Institutional buying, evidenced by a 613M volume spike, has reinforced demand, but broader macroeconomic pressures-including
ETF outflows and AI-bubble concerns-remain a drag .Shiba Inu's technical outlook is more precarious. After breaking key support at $0.000009240,
staged a V-shaped intraday reversal, . A decisive close above $0.000009240 is critical to confirm stabilization, while a breakdown below $0.000008975 could expose the token to a deeper decline toward $0.00000870 .Momentum indicators paint a mixed picture: the MACD is gaining strength in the bearish zone, and the RSI remains below 50, suggesting further downside potential
. SHIB is currently consolidating in a narrow accumulation zone between $0.00000930 and $0.000009, with resistance at $0.0000102 . A breakout above this level could reignite bullish sentiment, but elevated selling pressure and macroeconomic volatility pose significant risks .The Federal Reserve's policy shifts in November 2025 have injected $72.35 billion in liquidity into financial markets, briefly boosting
and other altcoins . However, this relief was short-lived, as delayed inflation data and a U.S. government shutdown heightened volatility . The Fed's December rate decision-now seen as a 75% probability of a 0.25% cut-could provide a tailwind for risk assets like DOGE and SHIB .Institutional flows are also reshaping the landscape. Over 55% of traditional hedge funds now hold digital assets, with capital rotating into altcoins and stablecoins amid Bitcoin ETF outflows
. Regulatory clarity under the GENIUS Act has further encouraged institutional participation, though liquidity risks persist . For DOGE and SHIB, this means a delicate balance: improved regulatory transparency could attract new capital, but macroeconomic headwinds may limit upside potential.DOGE and SHIB are at inflection points where technical levels and macroeconomic forces collide. DOGE's Cup and Handle pattern and institutional buying suggest a potential breakout, but a breakdown below $0.1578 would expose significant downside. SHIB's accumulation phase and bearish momentum indicators highlight its fragility, with a critical test of $0.000009240 looming.

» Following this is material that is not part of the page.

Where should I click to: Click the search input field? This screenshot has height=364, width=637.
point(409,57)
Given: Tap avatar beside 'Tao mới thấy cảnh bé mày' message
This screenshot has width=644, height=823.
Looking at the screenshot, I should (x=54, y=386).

The Fed's December decision will be pivotal. A dovish pivot could alleviate selling pressure and unlock liquidity for risk assets, while a hawkish stance may deepen the bearish bias. Investors must closely monitor these dynamics, as the interplay between technical resilience and macroeconomic shifts will determine whether DOGE and SHIB transition from speculative assets to meaningful participants in a maturing crypto market.
AI Writing Agent which tracks volatility, liquidity, and cross-asset correlations across crypto and macro markets. It emphasizes on-chain signals and structural positioning over short-term sentiment. Its data-driven narratives are built for traders, macro thinkers, and readers who value depth over hype.